Wasserstein Singular Vectors
This Jupyter Notebook will walk you through an easy example of Wasserstein Singular Vectors (WSV). This example is small enough to be run on CPU.
Imports
[1]:
import wsingular
import torch
import matplotlib.pyplot as plt
<frozen importlib._bootstrap>:219: RuntimeWarning: scipy._lib.messagestream.MessageStream size changed, may indicate binary incompatibility. Expected 56 from C header, got 64 from PyObject
Generate toy data
[2]:
# Define the dtype and device to work with.
dtype = torch.double
device = "cpu"
[3]:
# Define the dimensions of our problem.
n_samples = 20
n_features = 30
[4]:
# Initialize an empty dataset.
dataset = torch.zeros((n_samples, n_features), dtype=dtype)

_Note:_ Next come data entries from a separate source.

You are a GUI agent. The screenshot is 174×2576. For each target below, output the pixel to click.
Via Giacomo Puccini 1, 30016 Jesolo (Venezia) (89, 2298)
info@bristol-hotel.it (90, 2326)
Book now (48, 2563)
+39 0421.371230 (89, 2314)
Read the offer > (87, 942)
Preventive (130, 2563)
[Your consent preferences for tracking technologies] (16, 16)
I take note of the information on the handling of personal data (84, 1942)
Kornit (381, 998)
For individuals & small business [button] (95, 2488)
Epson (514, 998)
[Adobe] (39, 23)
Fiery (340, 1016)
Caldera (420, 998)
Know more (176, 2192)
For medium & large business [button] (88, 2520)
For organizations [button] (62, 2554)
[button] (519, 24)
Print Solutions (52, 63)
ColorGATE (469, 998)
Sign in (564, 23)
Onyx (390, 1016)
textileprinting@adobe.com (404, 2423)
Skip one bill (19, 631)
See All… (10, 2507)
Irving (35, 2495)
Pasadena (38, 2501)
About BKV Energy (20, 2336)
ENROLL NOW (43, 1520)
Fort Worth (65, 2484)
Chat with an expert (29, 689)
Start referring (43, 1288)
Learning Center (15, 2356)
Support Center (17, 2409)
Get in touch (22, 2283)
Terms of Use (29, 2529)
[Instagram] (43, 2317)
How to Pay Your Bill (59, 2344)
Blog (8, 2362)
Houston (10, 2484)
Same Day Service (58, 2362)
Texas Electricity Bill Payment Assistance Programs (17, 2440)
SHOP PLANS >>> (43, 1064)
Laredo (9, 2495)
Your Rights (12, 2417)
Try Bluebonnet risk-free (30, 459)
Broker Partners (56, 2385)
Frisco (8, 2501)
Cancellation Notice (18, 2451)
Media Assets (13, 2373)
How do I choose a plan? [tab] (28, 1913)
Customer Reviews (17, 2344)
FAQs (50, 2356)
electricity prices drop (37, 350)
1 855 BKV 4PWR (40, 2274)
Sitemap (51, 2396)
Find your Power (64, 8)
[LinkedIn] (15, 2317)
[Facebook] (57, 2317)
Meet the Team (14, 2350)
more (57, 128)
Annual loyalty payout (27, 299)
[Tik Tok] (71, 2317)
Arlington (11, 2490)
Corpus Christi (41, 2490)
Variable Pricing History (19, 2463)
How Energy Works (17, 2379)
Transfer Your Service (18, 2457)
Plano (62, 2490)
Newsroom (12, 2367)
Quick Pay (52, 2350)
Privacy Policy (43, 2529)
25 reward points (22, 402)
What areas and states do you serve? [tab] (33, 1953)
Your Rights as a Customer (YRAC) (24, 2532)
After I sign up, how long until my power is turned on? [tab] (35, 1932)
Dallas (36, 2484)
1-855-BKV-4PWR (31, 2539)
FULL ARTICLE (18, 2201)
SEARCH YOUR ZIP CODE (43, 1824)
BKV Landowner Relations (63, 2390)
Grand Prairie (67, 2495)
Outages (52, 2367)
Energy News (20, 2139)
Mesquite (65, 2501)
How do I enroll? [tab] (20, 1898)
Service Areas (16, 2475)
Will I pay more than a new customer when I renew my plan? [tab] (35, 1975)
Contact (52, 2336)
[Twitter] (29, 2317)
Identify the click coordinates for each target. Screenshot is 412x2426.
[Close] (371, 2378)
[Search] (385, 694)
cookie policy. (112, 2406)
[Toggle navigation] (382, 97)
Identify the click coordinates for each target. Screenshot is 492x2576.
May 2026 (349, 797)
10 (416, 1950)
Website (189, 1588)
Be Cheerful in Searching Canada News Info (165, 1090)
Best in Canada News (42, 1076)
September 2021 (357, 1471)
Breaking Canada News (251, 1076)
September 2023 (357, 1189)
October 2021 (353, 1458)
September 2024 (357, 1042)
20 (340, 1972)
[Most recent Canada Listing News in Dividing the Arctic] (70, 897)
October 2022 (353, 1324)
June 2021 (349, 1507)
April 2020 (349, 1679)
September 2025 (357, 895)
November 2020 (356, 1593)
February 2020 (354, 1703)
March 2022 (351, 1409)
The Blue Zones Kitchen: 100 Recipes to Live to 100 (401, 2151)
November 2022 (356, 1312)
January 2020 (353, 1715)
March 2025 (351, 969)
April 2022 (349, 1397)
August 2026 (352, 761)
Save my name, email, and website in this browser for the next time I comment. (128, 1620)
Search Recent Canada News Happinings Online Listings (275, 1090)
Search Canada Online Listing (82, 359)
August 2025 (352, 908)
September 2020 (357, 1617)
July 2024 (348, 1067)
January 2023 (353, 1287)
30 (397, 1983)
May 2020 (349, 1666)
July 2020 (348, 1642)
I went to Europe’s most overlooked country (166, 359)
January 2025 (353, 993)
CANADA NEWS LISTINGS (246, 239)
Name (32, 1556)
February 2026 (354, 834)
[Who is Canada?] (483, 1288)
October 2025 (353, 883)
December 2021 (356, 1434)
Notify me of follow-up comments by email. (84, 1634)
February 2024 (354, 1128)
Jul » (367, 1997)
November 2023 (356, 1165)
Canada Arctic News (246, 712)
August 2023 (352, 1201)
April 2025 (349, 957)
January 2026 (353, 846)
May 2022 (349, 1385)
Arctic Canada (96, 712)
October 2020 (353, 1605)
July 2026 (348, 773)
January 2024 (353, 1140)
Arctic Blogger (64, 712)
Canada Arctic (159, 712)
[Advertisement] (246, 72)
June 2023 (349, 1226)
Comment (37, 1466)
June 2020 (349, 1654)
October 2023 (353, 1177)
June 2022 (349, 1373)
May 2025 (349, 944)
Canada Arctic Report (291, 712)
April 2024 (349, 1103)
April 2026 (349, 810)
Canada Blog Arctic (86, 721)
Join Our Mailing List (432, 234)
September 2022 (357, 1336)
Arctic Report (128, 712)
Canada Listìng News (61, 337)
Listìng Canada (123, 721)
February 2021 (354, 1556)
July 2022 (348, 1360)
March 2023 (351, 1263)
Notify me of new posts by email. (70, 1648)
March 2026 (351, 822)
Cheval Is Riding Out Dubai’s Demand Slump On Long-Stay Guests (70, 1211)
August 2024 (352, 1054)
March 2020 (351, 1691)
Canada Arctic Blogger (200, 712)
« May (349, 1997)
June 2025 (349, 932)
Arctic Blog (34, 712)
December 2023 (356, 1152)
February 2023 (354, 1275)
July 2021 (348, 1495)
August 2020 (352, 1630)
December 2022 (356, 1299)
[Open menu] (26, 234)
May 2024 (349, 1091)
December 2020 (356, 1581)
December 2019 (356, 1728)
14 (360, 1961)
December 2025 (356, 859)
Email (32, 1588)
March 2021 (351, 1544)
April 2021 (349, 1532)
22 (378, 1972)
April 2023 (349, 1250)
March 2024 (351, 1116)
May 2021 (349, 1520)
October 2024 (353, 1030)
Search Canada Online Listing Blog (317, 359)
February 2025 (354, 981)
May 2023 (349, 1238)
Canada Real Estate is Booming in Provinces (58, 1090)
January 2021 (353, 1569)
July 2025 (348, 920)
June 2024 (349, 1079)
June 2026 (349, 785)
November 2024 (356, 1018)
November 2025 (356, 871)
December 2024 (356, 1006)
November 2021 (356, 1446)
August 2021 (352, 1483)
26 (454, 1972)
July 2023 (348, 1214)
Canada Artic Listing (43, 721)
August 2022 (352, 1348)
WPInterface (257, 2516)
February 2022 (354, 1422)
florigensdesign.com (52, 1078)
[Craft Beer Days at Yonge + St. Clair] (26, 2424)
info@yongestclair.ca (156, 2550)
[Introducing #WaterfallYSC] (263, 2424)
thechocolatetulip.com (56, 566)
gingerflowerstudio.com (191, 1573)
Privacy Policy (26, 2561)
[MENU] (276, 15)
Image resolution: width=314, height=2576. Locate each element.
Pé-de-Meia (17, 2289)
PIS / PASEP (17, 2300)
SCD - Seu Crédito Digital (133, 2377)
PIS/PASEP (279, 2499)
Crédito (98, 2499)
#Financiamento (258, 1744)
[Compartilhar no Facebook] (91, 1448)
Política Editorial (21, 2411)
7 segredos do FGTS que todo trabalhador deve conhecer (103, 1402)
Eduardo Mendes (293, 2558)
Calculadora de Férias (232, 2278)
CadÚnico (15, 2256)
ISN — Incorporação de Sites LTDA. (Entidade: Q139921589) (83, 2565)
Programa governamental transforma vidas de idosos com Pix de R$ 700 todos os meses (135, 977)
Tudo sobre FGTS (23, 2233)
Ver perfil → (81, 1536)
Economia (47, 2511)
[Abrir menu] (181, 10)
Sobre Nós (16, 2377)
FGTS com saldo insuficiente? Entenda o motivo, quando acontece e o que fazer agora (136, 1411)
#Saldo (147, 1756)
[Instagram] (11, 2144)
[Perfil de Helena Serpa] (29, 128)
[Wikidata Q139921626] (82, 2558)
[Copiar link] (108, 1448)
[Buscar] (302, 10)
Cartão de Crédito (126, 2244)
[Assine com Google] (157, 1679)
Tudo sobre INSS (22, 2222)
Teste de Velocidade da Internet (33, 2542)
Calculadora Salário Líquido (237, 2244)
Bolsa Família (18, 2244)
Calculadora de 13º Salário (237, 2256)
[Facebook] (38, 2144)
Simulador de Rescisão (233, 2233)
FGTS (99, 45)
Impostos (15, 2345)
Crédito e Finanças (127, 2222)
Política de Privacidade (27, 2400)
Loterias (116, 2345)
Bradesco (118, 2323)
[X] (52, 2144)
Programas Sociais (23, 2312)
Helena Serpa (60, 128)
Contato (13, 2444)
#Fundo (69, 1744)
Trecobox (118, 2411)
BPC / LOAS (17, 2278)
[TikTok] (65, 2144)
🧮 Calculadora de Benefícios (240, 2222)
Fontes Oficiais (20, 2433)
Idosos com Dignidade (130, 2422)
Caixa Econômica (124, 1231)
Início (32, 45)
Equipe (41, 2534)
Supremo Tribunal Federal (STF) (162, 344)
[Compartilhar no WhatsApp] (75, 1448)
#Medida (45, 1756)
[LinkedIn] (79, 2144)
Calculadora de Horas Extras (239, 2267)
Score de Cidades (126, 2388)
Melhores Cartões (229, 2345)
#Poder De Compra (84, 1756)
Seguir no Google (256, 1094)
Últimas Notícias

# Iterate over the features and samples.
for i in range(n_samples):
for j in range(n_features):
# Fill the dataset with translated histograms.
dataset[i, j] = i/n_samples - j/n_features
dataset[i, j] = torch.abs(dataset[i, j] % 1)
# Take the distance to 0 on the torus.
dataset = torch.min(dataset, 1 - dataset)
# Make it a guassian.
dataset = torch.exp(-(dataset**2) / 0.1)
[5]:
# Plot the dataset.
plt.title('The dataset')
plt.imshow(dataset)
plt.colorbar()
plt.xticks([])
plt.yticks([])
plt.show()
Compute the WSV
[6]:
# Compute the WSV.
C, D = wsingular.wasserstein_singular_vectors(
dataset,
n_iter=100,
dtype=dtype,
device=device,
)
[7]:
# Display the WSV.
fig, axes = plt.subplots(1, 2, figsize=(10, 5))
fig.suptitle('Wasserstein Singular Vectors')
axes[0].set_title('Distance between samples.')
axes[0].imshow(D)
axes[0].set_xticks(range(0, n_samples, 5))
axes[0].set_yticks(range(0, n_samples, 5))
axes[1].set_title('Distance between features.')
axes[1].imshow(C)
axes[1].set_xticks(range(0, n_features, 5))
axes[1].set_yticks(range(0, n_features, 5))
plt.show()
[8]:
A, B = wsingular.utils.normalize_dataset(dataset, dtype=dtype, device=device)
wsingular.utils.check_uniqueness(A, B, C, D)
[8]:
True